The nurse in the labor room is caring for a client in the first stage of labor. When monitoring the fetal patterns, the nurse notes an early deceleration of the fetal heart rate (FHR) on the monitor strip. Which is the appropriate nursing action?

**Document the findings and continue to monitor fetal patterns. Rationale: Early deceleration of the FHR refers to a gradual decrease in the heart rate, followed by a return to baseline, in response to compression of the fetal head. It is a normal and benign finding. Because early decelerations are considered benign, interventions are not necessary.

The nurse is caring for a client in labor and is monitoring the fetal heart rate patterns. The nurse notes the presence of episodic accelerations on the electronic fetal monitor tracing. Which action is most appropriate?

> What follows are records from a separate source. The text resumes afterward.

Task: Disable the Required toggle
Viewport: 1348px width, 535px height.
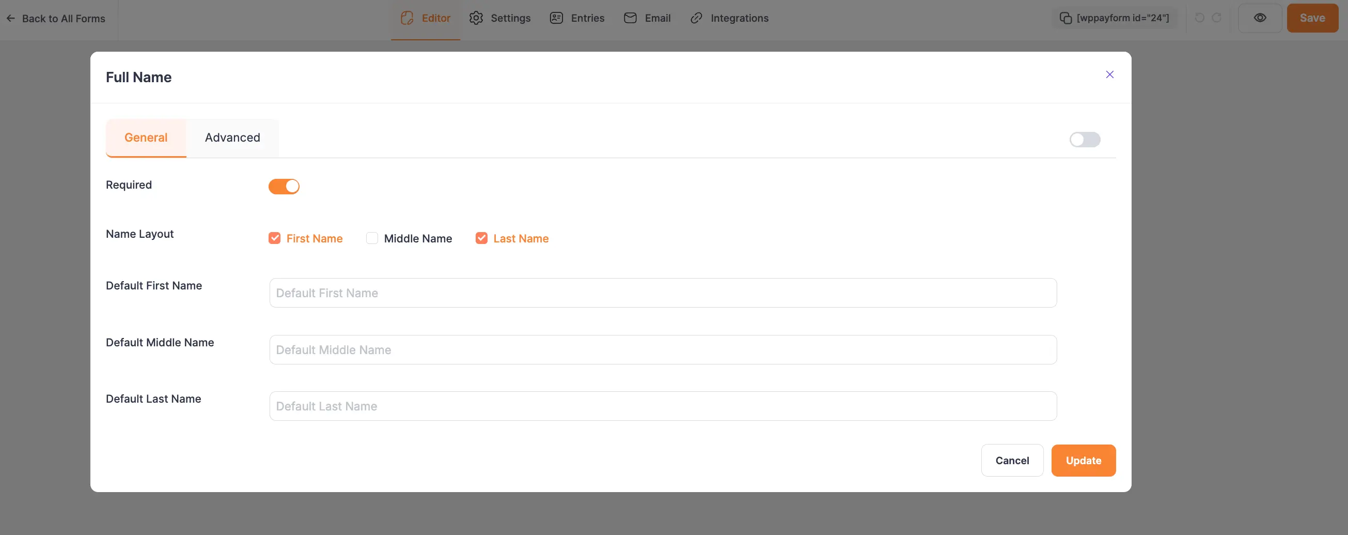Action: pyautogui.click(x=284, y=186)
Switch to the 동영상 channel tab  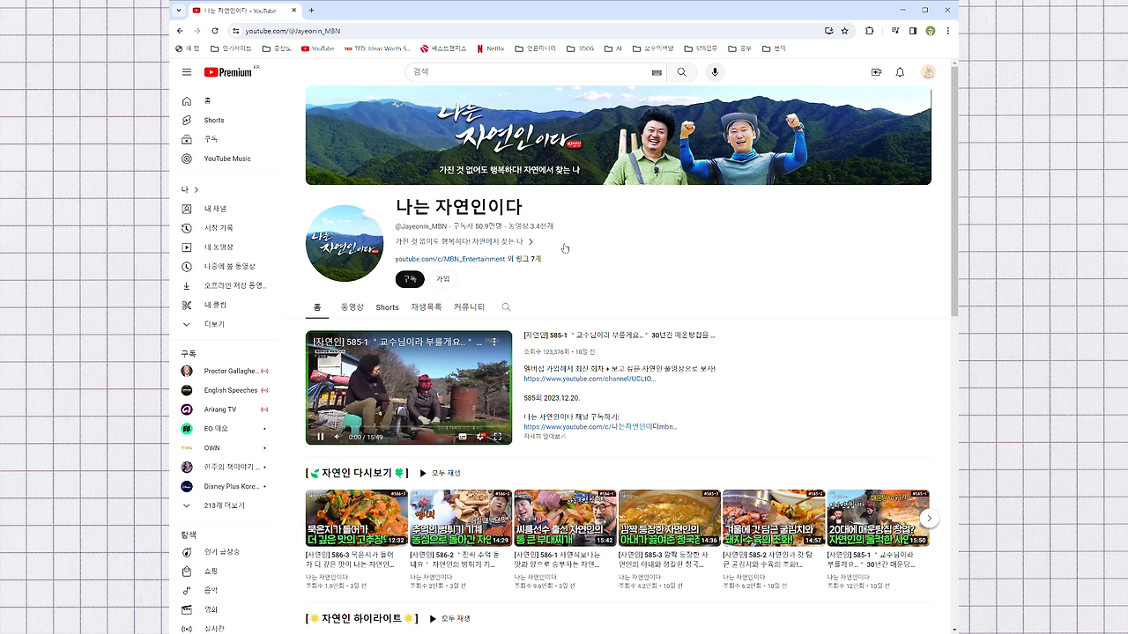[352, 306]
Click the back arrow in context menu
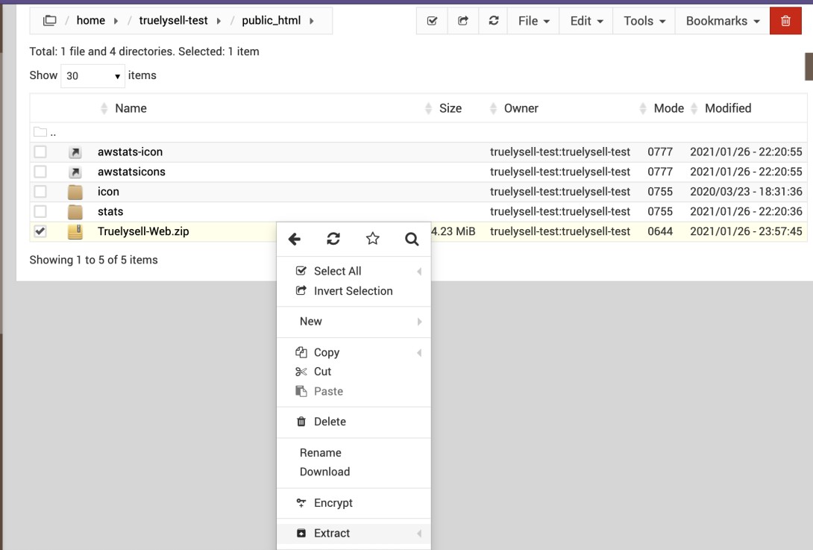Screen dimensions: 813x550 [x=295, y=239]
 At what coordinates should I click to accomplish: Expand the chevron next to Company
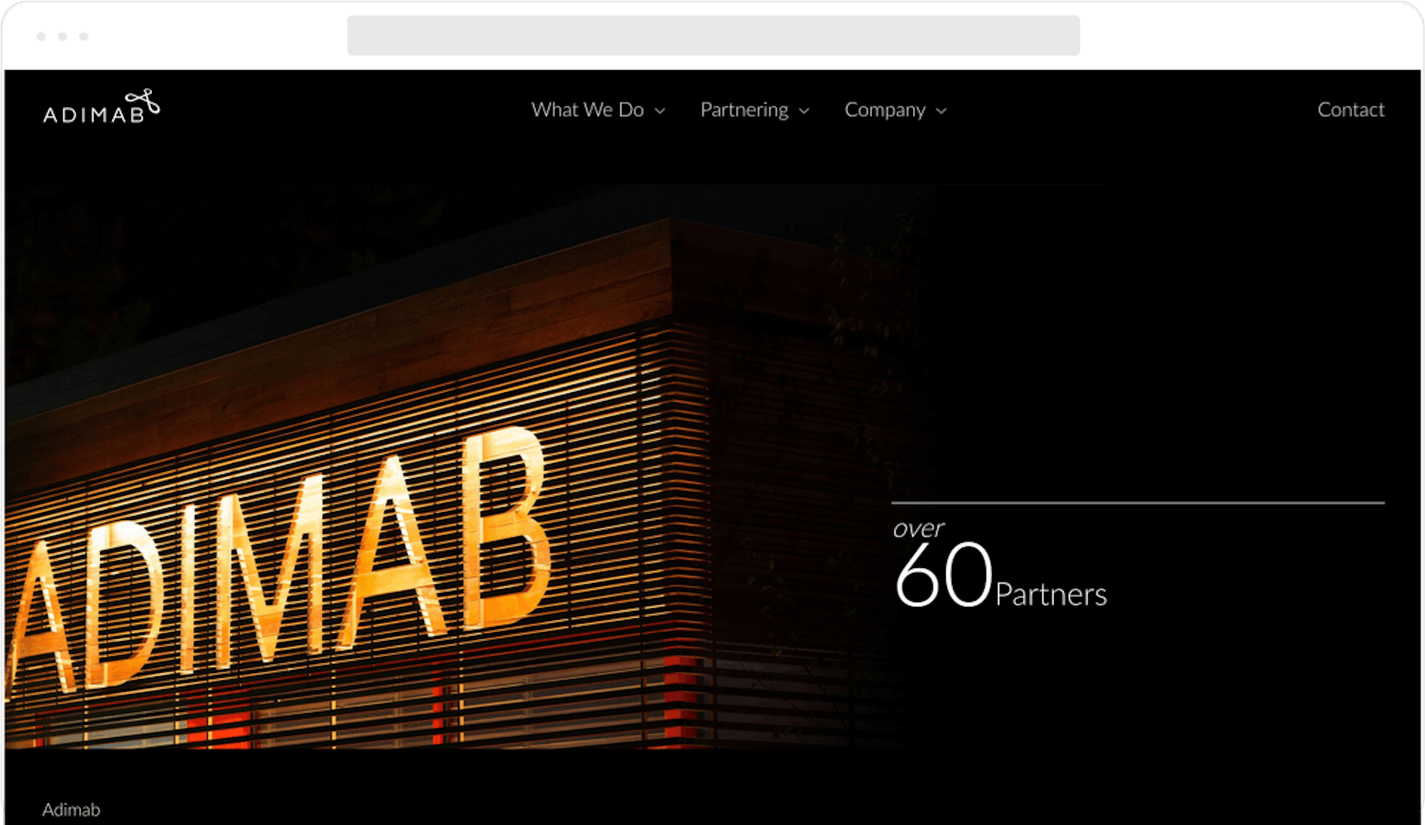pyautogui.click(x=942, y=111)
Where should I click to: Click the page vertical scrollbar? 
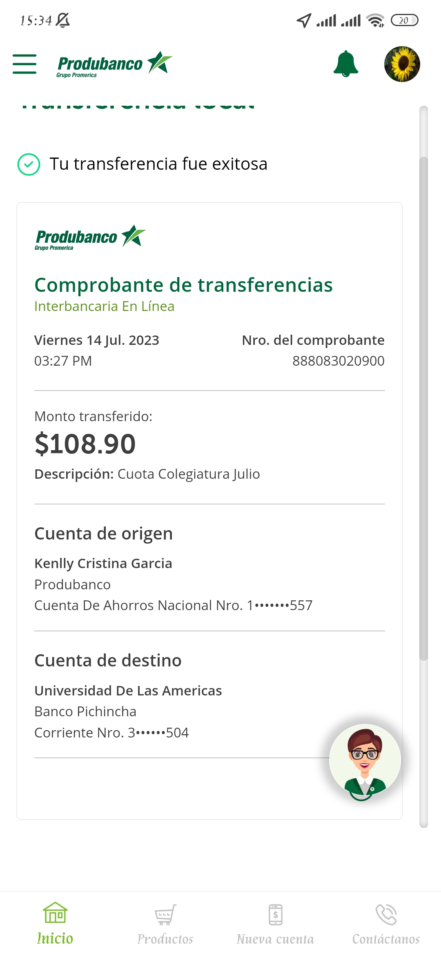click(423, 408)
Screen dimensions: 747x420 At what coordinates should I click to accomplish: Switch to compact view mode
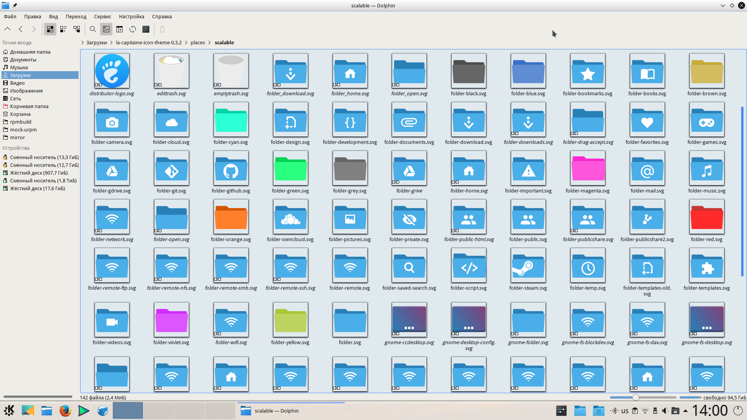tap(63, 29)
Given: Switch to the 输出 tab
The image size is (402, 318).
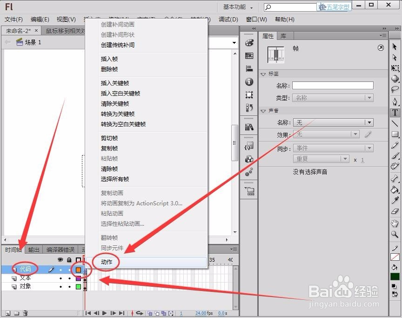Looking at the screenshot, I should 33,250.
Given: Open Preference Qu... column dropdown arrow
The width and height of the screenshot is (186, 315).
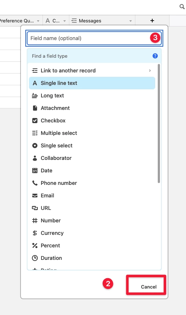Looking at the screenshot, I should (x=38, y=21).
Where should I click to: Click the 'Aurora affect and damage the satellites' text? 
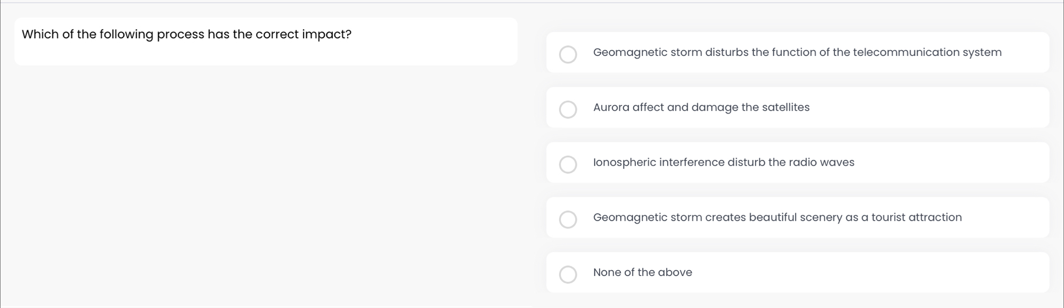(x=701, y=107)
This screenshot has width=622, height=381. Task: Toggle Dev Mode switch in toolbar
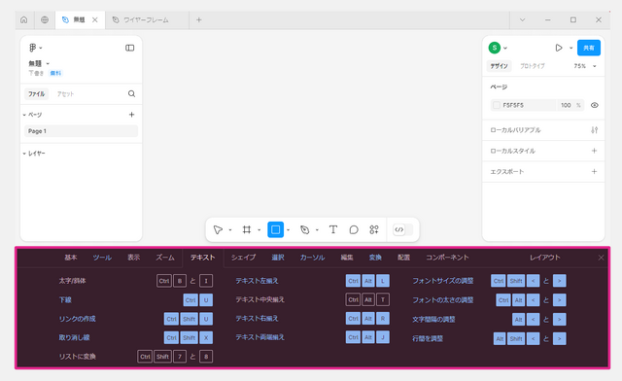click(x=402, y=229)
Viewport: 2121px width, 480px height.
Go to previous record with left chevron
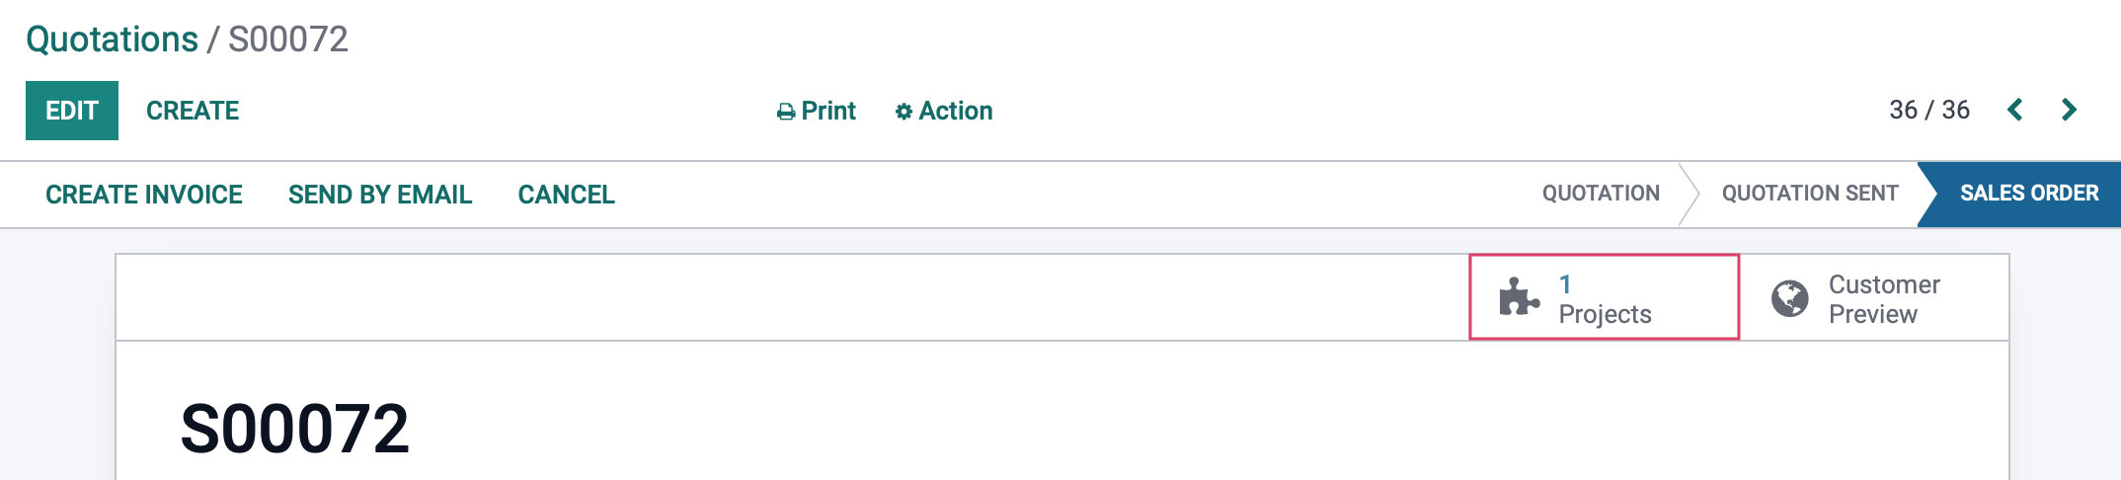pyautogui.click(x=2015, y=110)
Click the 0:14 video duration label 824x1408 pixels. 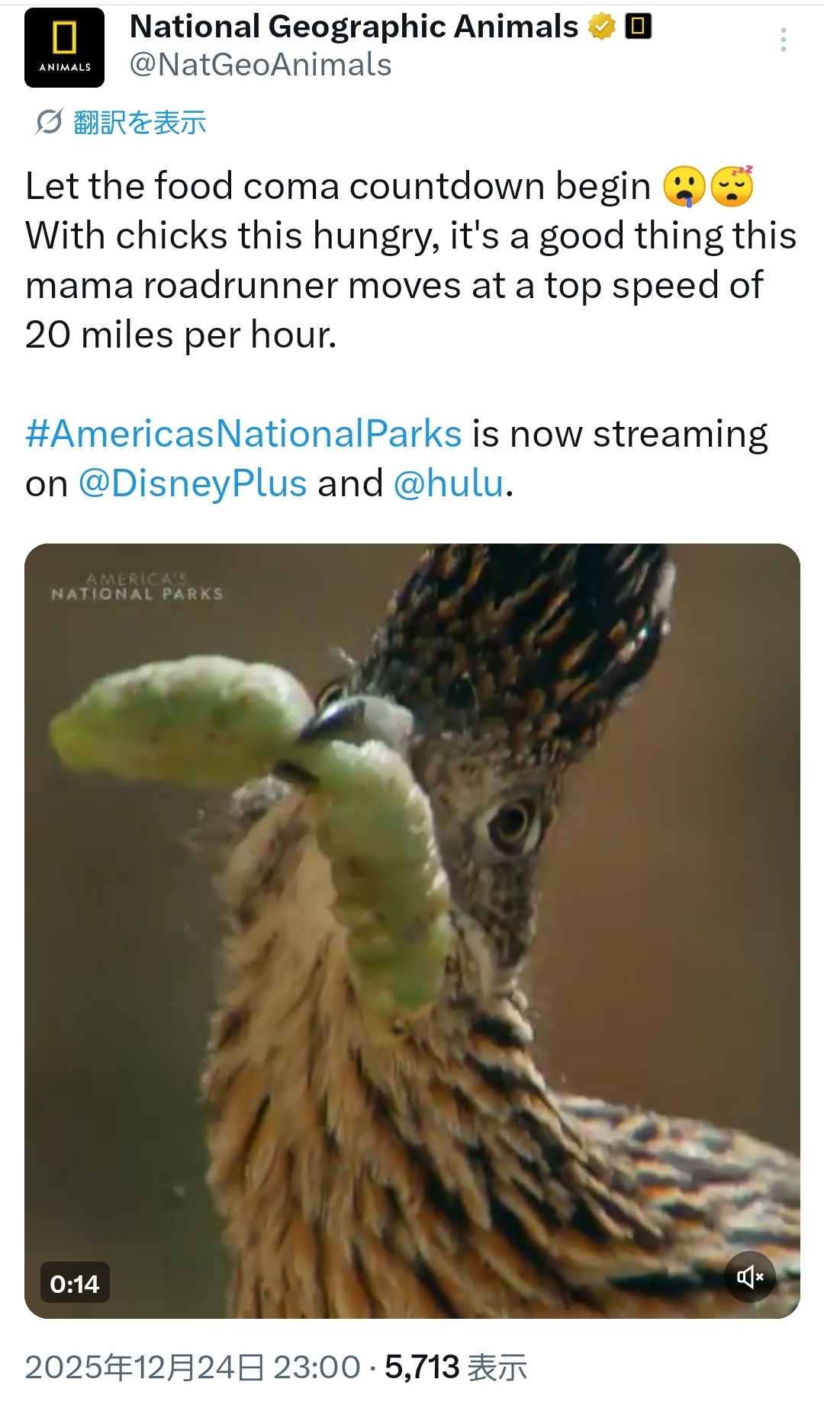pyautogui.click(x=75, y=1284)
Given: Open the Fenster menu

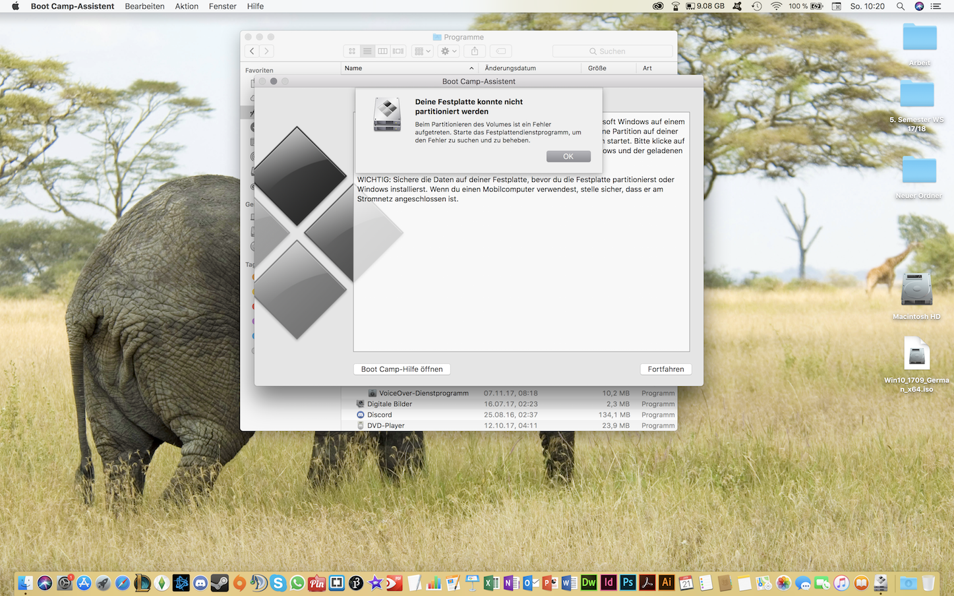Looking at the screenshot, I should click(223, 6).
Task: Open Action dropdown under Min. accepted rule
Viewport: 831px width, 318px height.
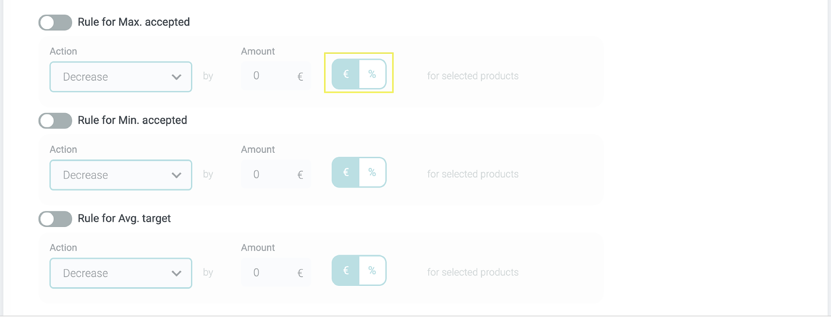Action: [x=121, y=175]

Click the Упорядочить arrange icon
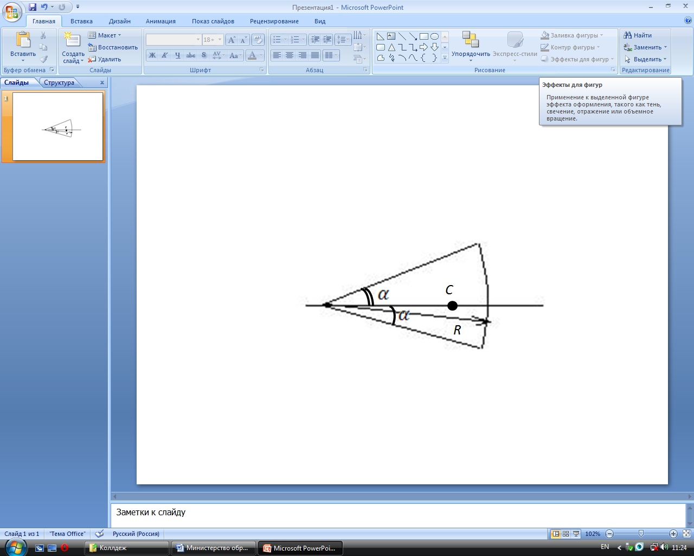(471, 40)
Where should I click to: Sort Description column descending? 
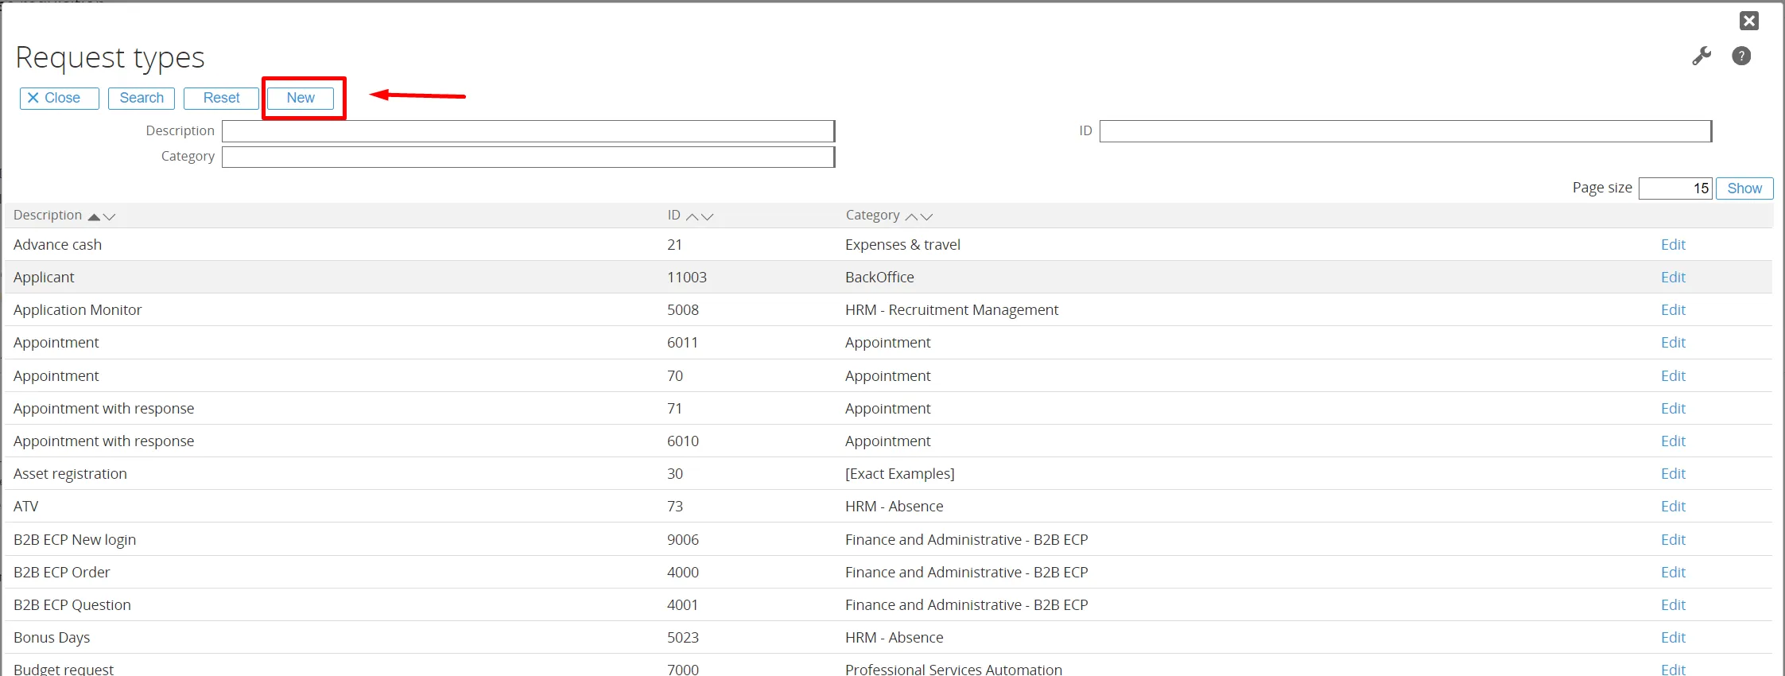[x=110, y=216]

**Document the findings and tell the mother that the pattern on the monitor indicates fetal well-being. **Rationale: Accelerations are transient increases in the fetal heart rate that often accompany contractions or are caused by fetal movement. Episodic (occurs without a contraction) accelerations are thought to be a sign of fetal well-being and adequate oxygen reserve. (S-10)

A client in labor is dilated 10 cm. At this point in the labor process, at least how often should the nurse assess and document the fetal heart rate?

**Every 15 minutes **Rationale: The second stage of labor begins when the cervix is dilated completely (10 cm). Maternal pulse, blood pressure, and fetal heart rate are assessed every 5 to 15 minutes, depending on agency protocol; some agency protocols recommend assessment after each contraction. (S-29)

The nurse is caring for a client in labor and prepares to auscultate the fetal heart rate (FHR) by using a Doppler ultrasound device. Which action should the nurse take to determine fetal heart sounds accurately?

**Palpating the maternal radial pulse while listening to the FHR **Rationale: The nurse should simultaneously palpate the maternal radial or carotid pulse and auscultate the FHR to differentiate between the two. If the fetal and maternal heart rates are similar, the nurse may mistake the maternal heart rate for the FHR. (S-30)

(ATI) A nurse in the labor and delivery unit receives a phone call from a client who reports that her contractions started about 2 hours ago, did not go away when she had two glasses of water and rested, and became stronger since she started walking. Her contractions occur every 10 minutes and last about 30 seconds. She hasn't had any fluid leak from her vagina. However, she saw some blood when she wiped after voiding. Based on this report, which of the following clinical findings should the nurse recognize that the client is experiencing? A. Braxton Hicks contractions B. Rupture of membranes C. Fetal descent D. True contractions

D. True contractions Rationale: True contractions do not go away with hydration or walking. They are regular in frequency, duration, and intensity; and become stronger with walking. Other answer choices: A. Braxton Hicks contractions decrease with hydration and walking. B. Rupture of membranes would be indicated by the presence of a gush of fluid unrelated to the client's activity. C. Fetal descent is the downward movement of the fetus in the birth canal and cannot be evaluated based on client's report.